_Required task 1_.
In one to three sentences, explain why the passage on Kuhnian revolutions and economists says the notion of a revolution comes up so often in the remarks of Blanchard and the mathematical economist.
_Required task 2_.
From the passage on Kuhnian revolutions and economists, quote the part from "The Structure of" to "started wondering why." word for word.
#### Document passage ####
Kuhnian Revolutions and Economists

The Structure of Scientific Revolutions

After reading Blanchard’s (2008) “The State of Macro” (NBER WP 14259) and after listening a leading Brazilian mathematical economist talk about the major developments in this area after World War II, I realized how pervasive is the use of Kuhn’s notion of scientific revolutions among practicing economists (and there are many other examples of such use). I started wondering why.

Both Blanchard, who wants to explain the consensus view of fluctuations and of methodology that emerged in recent macro, and the mathematical economist were making an overview of their fields. Such overviews are natural invitations for talking about past and future developments. And here the notion of a revolution pops up often.
#### Extracted entries ####
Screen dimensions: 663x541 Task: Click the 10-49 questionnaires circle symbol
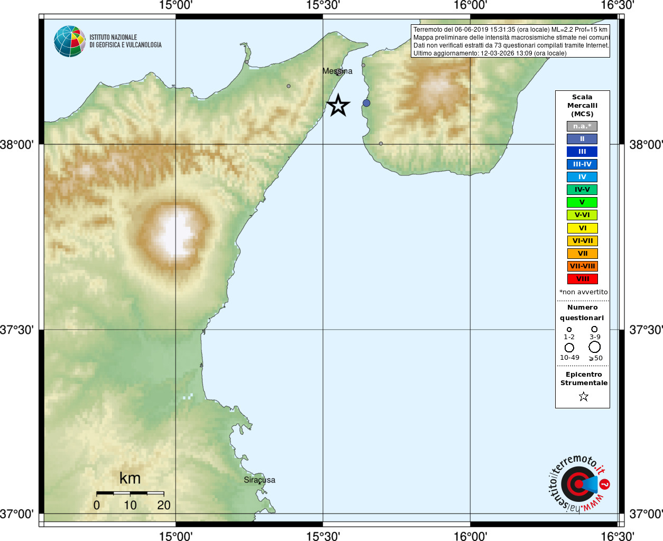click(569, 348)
####
#### Extracted entries ####
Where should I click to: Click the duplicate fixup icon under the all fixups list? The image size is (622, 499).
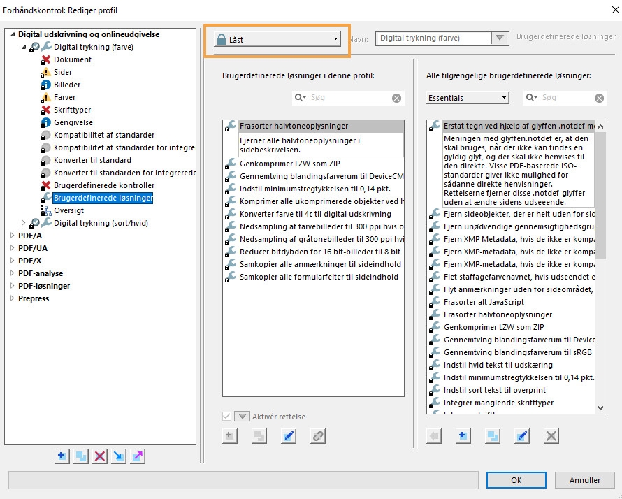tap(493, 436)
####
_Solution 1_.
Both Blanchard and the mathematical economist were giving overviews of their fields. Such overviews naturally invite talk about past and future developments, and that is where the notion of a revolution often comes up.

_Solution 2_.
The Structure of Scientific Revolutions

After reading Blanchard’s (2008) “The State of Macro” (NBER WP 14259) and after listening a leading Brazilian mathematical economist talk about the major developments in this area after World War II, I realized how pervasive is the use of Kuhn’s notion of scientific revolutions among practicing economists (and there are many other examples of such use). I started wondering why.